Work instruction:
Could the entries below be transcribed word for word, with the pictures omitted?
──────── Records shown ────────
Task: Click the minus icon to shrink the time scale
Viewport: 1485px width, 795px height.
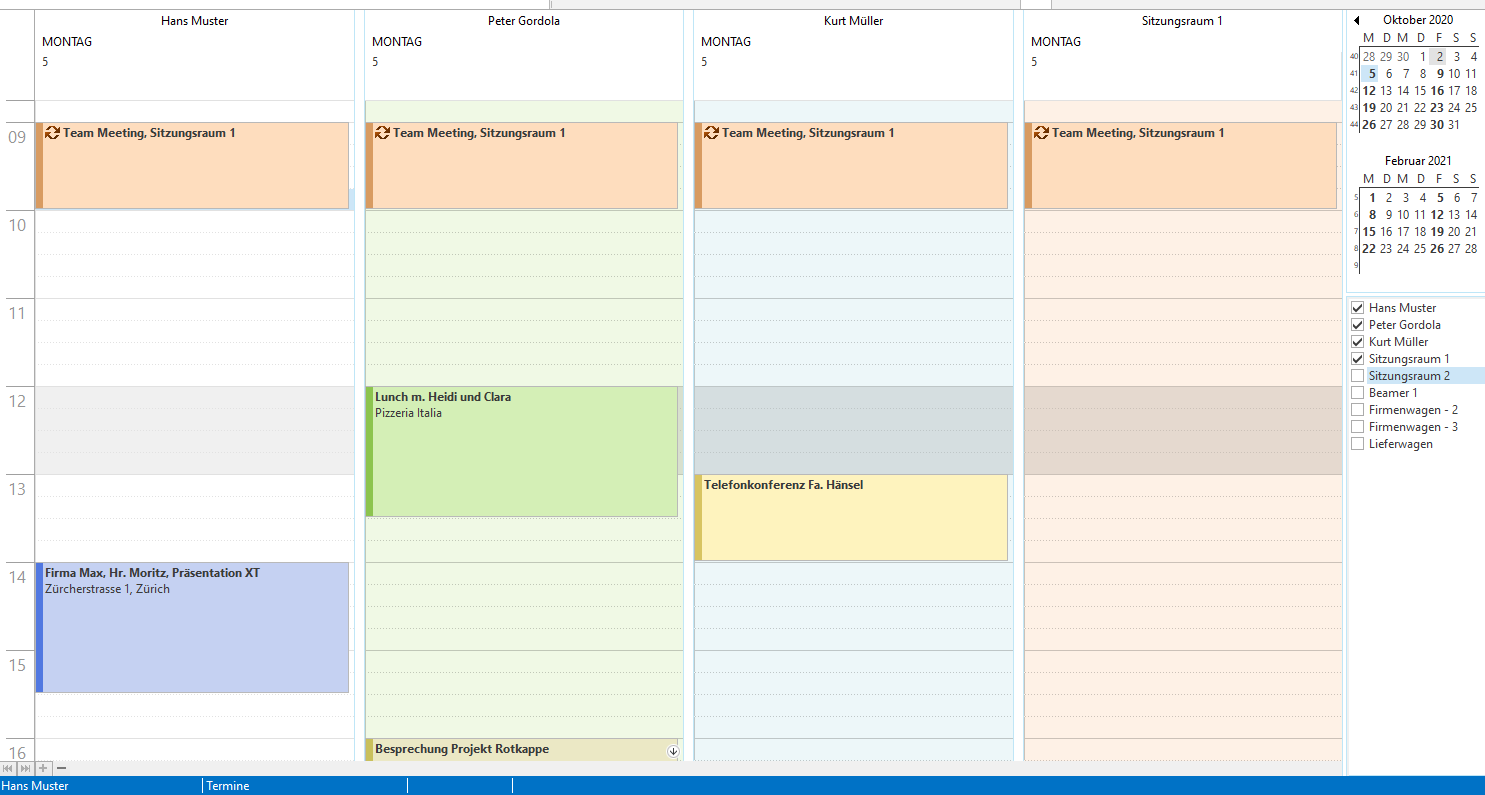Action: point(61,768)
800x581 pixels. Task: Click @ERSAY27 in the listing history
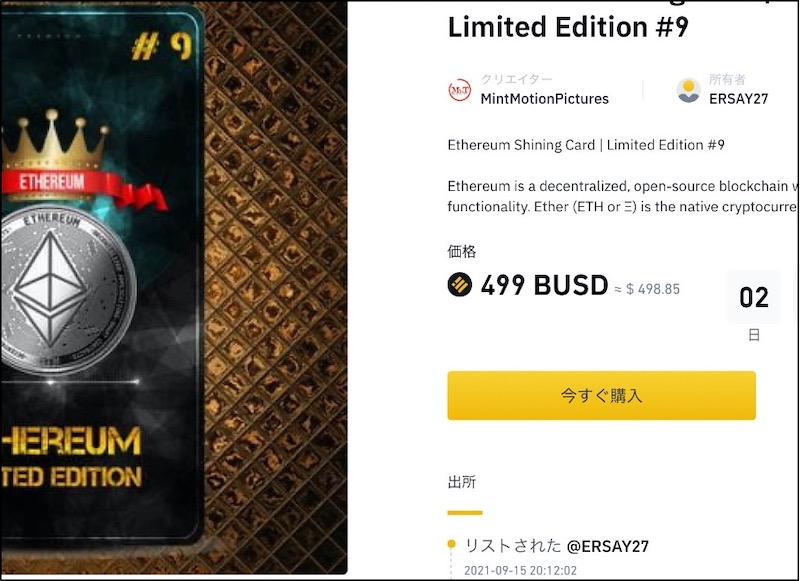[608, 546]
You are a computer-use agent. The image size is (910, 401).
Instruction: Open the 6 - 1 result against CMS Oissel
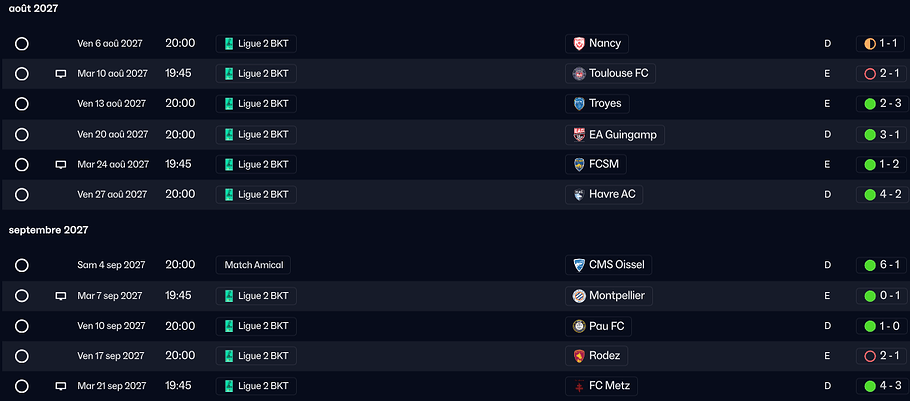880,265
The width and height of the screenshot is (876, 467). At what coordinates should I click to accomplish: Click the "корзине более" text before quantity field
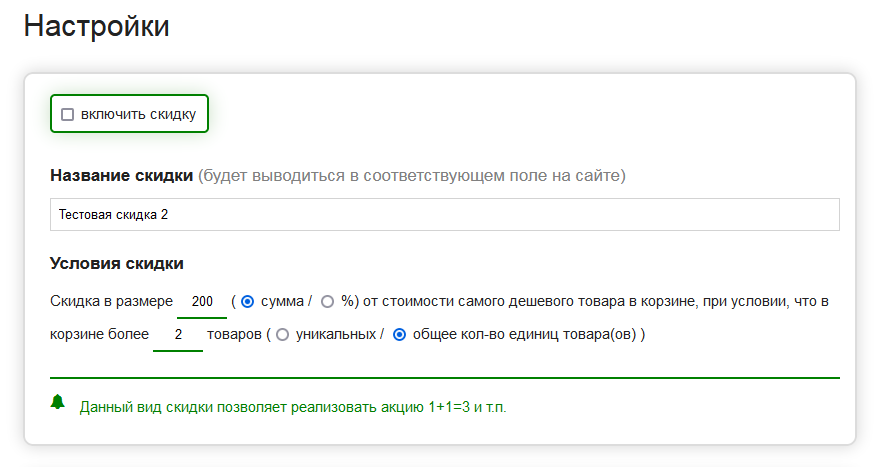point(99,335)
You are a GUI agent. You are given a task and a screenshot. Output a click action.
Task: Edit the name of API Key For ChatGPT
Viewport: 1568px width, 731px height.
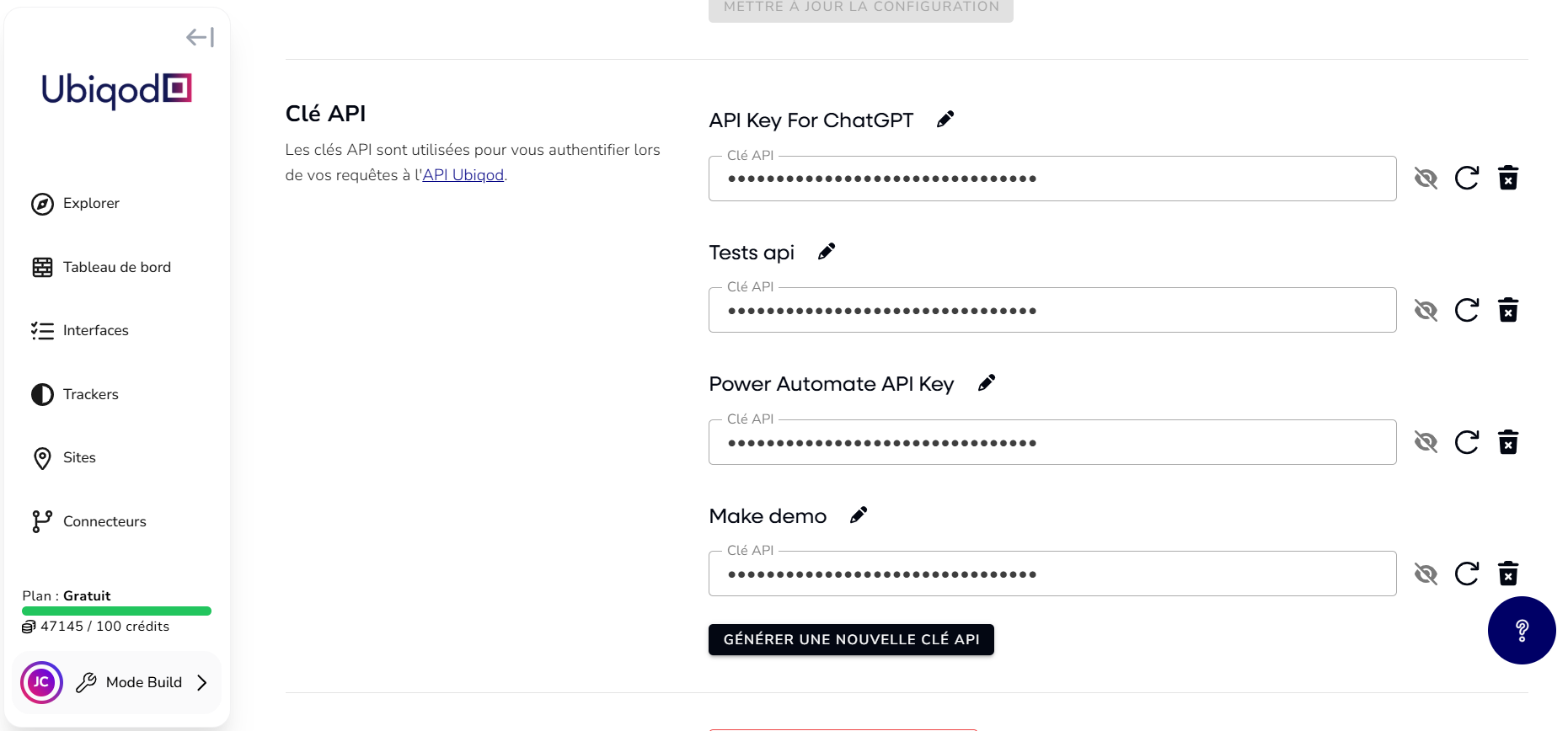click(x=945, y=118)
────────
Answer to the exercise:
Task: Click the minus icon to shrink the time scale
Viewport: 1485px width, 795px height.
Action: point(61,768)
800x581 pixels. Task: Click @ERSAY27 in the listing history
[608, 546]
You are a computer-use agent. The image size is (910, 401).
Instruction: Open the 6 - 1 result against CMS Oissel
880,265
The width and height of the screenshot is (876, 467). At what coordinates should I click to accomplish: Click the "корзине более" text before quantity field
point(99,335)
You are a GUI agent. You are given a task and a screenshot. Output a click action.
Task: Edit the name of API Key For ChatGPT
Viewport: 1568px width, 731px height.
click(x=945, y=118)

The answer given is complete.